Almost 70% of the world’s population will be living in cities by 2050, according to a recent United Nations study - while some researchers believe this figure could be as high as 90%. The need for this growing urban population to live safely and prosperously will require financial investment in disruptive technologies.
Master plans for future smart cities - such as Dubai in United Arab Emirates, China’s Shenzhen and Woven City in Japan - include a range of systems designed to provide a sustainable environment for their citizens.
One of the biggest challenges will be to tackle rising levels of traffic congestion, with solutions such as autonomous vehicles, congestion charging, car-pooling and traffic-free zones being proposed. One area that is often overlooked is how to improve logistics networks and reduce the number of freight-carrying vehicles within urban areas.
Vehicle use is obviously an important part of city infrastructure and many businesses rely on vans and articulated vehicles to provide essential services and the delivery of goods.
Some cities are championing the last-mile delivery systems which prevent delivery vehicles from entering city centres and urban residences. Not only does this have environmental benefits by reducing levels of air pollution, but also provides financial ones too, given that congestion can be expensive.
However, even in pre-pandemic times, the number of delivery vehicles on our roads was growing fast. The UK Department for Transport reports that, between 1993 and 2018, van traffic saw the fastest growth of any motor vehicle, almost doubling to reach a record high of 51 billion vehicle miles.

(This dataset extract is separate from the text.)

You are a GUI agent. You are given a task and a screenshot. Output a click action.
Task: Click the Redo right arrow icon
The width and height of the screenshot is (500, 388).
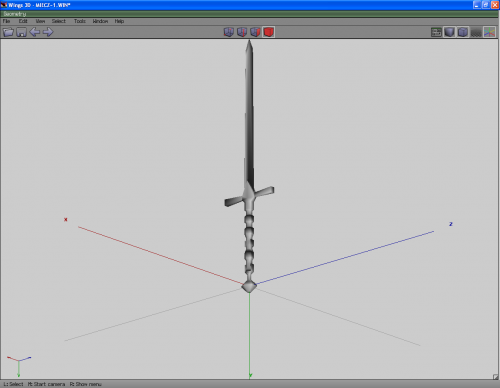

These miles are clocked up by vans and articulated vehicles delivering more than 2.5 billion parcels and an estimated one billion online grocery orders to homes throughout the UK.

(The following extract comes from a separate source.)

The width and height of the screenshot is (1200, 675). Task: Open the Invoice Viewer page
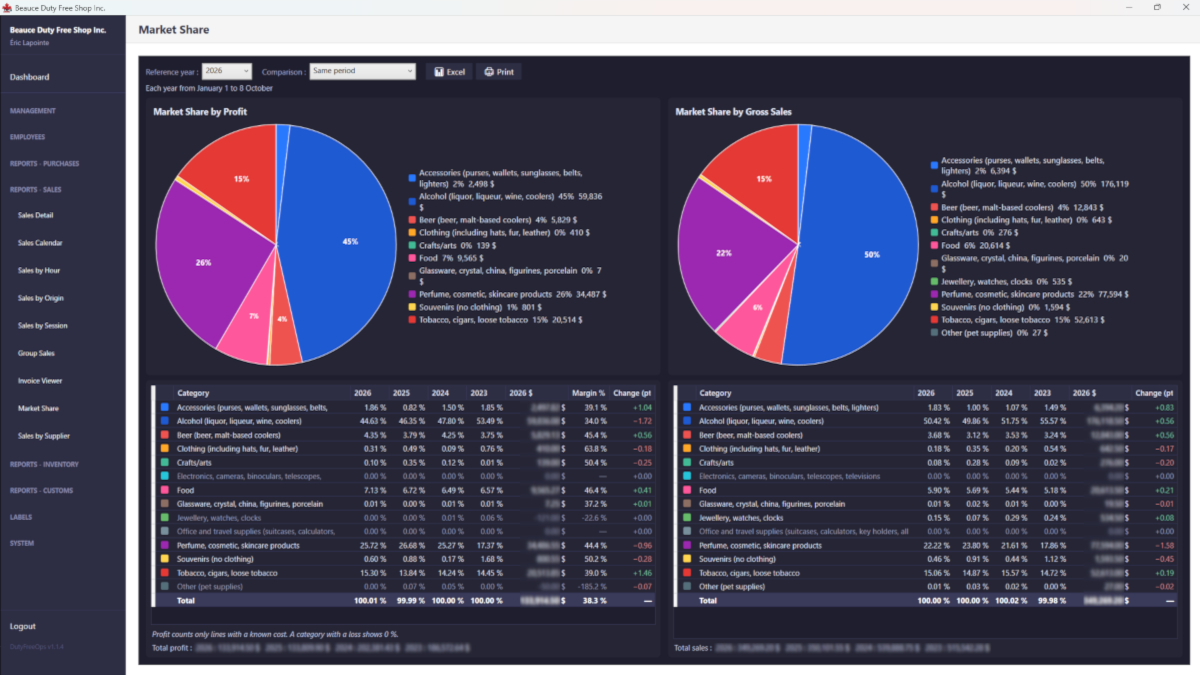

This trend is increasing, particularly in the US with growth in online grocery sales increasing six-fold in the last 12 months and the number of online shopping days exceeding $2 billion growing from just two in 2019 to 130 now. Globally, the situation is only expected to increase as we see a dramatic shift towards e-commerce and more people working from home.
Underground freight systems, like the one developed by Magway to transport online customer orders through a network of pipes, could provide the logistics backbone for future new smart capital cities such as those planned in Indonesia and Nepal, and other major international developments.
Within cities themselves, new apartments and office blocks have a ready-made receptacle for deliveries with underground car parking generally already incorporated into the designs. As car ownership is expected to decline, these, as well as under-utilised car parks, present a great opportunity for smart cities to embrace such technology.
New underground freight delivery systems would provide short delivery routes to alleviate the stress on local freight traffic travelling in and out of major airport hubs, with longer routes of up to 100 km eventually running along motorways, A-roads and rail lines.
The strict Covid-19 lockdown measures witnessed throughout the world’s major cities have perhaps provided a glimpse of what future cities might look like. Fewer vehicles on our roads, cleaner air and safer, more sustainable ways of moving from A to B are at least a few positives to have emerged. Continuation of such environmental progress will also require a step-change in our approach to reducing traffic congestion; one that embraces innovation and adopts a more visionary approach.
We are at a crossroads where the interests of governments, the public and commercial organisations are aligned. A more holistic approach to smart city design is required; one that should include provision for the construction of sustainable infrastructure to allow freight and e-commerce deliveries to be made in a safe, more efficient and environmentally-friendly way.